■ **Selected passage**:

※ ※ ※

Liesbet van Zoonen is a Professor of Sociology and Dean of the Erasmus Graduate School of Social Sciences and the Humanities. In addition, she is the Scientific Director of the Centre for BOLD Cities, which conducts research on big, open and linked data in an urban environment. On 29 May 2017, she will give the annual mRotterdam Lecture in the Arminius conference centre, entitled “Citizens and Administrators in a Smart City”.
What is a smart city, anyway?
“It is a city full of digital sensors, designed to make the city safer, healthier and more liveable. On the one hand, such sensors are inside things: bridges, traffic lights, electrical enclosures. And then there are the people living in the cities, working, studying, going out, creating data all the time. In a smart city, all these data are collected and linked in such a way that processes go off without a hitch. For instance, the liveability of a neighbourhood can be improved if you relate air quality to health. Or you can find lonely people by keeping track of vulnerable citizens. And when a marathon is held, crowd flows can be analysed and steered in a particular direction, in such a way that traffic congestion is minimised.”
Can we see this smart city when we go outside?
“Most of it is invisible. Sensors are hidden underground and data are floating in the ether. This is why we regularly organise data walks, during which we tell people to point out whereabouts in the streets they can spot data. Naturally, they will point at security cameras, check-in gates granting access to public transport, WiFi hotspots or traffic lights that turn green more quickly for cyclists whenever it is raining. And at some point, someone will hit on the idea of whipping his smartphone from his pocket, which obviously constantly collects and sends data. However, it doesn’t get really interesting until you come across sensors whose function is not the slightest bit clear. For instance, at Kop van Zuid there is a mast with some seven antennae on top of it. And no matter whom you ask – we do these walks with regular people, but also with civil servants representing the Rotterdam municipal government – no one has the foggiest what is going on there.”
Is it bad that we do not know where and by whom
we are being watched?
“I think so. Let me give you an example. All university staff members have a drop-shaped object attached to their key rings – an electronic sensor that you need to get coffee and print documents. Essentially, this allows my boss to follow my behaviour every waking second. This probably doesn’t happen, and I probably needn’t worry about that sort of thing. But I don’t know. The problem is that such smart solutions are often implemented by management teams, without any form of discussion about the politics or ethics behind the idea. In order to be able to have that discussion, we must have greater data wisdom. This is true for both the public at large and administrators.”

※ ※ ※

■ **Items**:
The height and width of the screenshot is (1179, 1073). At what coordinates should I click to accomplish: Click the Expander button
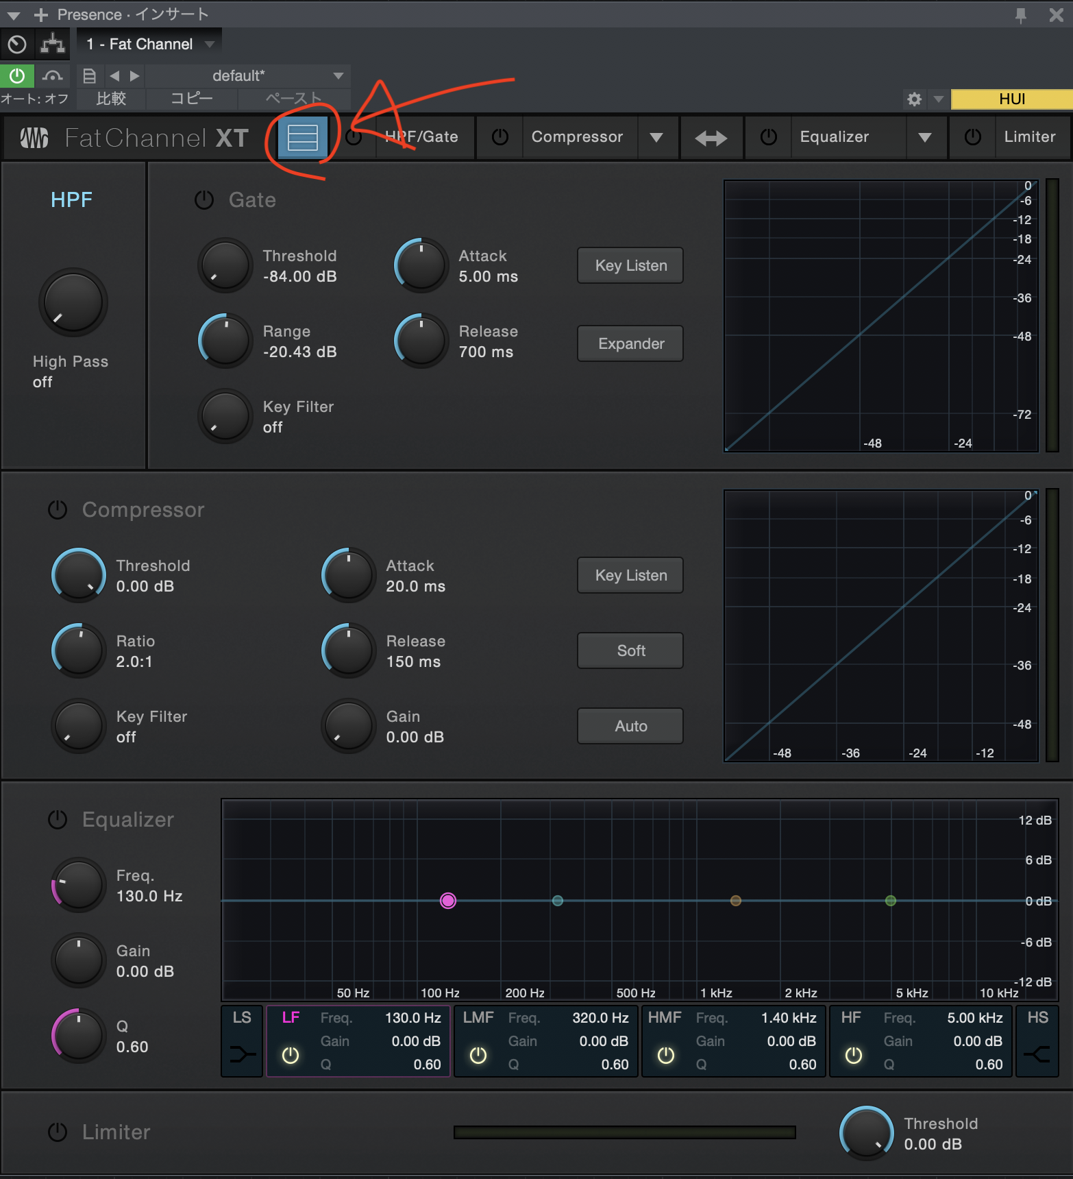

※ ※ ※

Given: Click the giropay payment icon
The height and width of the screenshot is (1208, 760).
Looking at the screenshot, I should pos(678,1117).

※ ※ ※

■ **Instruction**:
Reproduce word for word the stretch of the smart city interview from "Liesbet van Zoonen" through "smart city, anyway?". The records have no connection to the smart city interview.

■ **Problem solution**:
Liesbet van Zoonen is a Professor of Sociology and Dean of the Erasmus Graduate School of Social Sciences and the Humanities. In addition, she is the Scientific Director of the Centre for BOLD Cities, which conducts research on big, open and linked data in an urban environment. On 29 May 2017, she will give the annual mRotterdam Lecture in the Arminius conference centre, entitled “Citizens and Administrators in a Smart City”.
What is a smart city, anyway?